Could you retype all of the rows below, character for character, with no changes?
##### MATERIAL SHOWN
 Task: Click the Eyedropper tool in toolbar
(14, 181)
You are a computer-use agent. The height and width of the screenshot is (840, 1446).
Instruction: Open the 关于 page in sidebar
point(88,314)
##########
**EXERCISE OUTPUT**
 Task: Click the Eyedropper tool in toolbar
(14, 181)
You are a computer-use agent. The height and width of the screenshot is (840, 1446).
Instruction: Open the 关于 page in sidebar
point(88,314)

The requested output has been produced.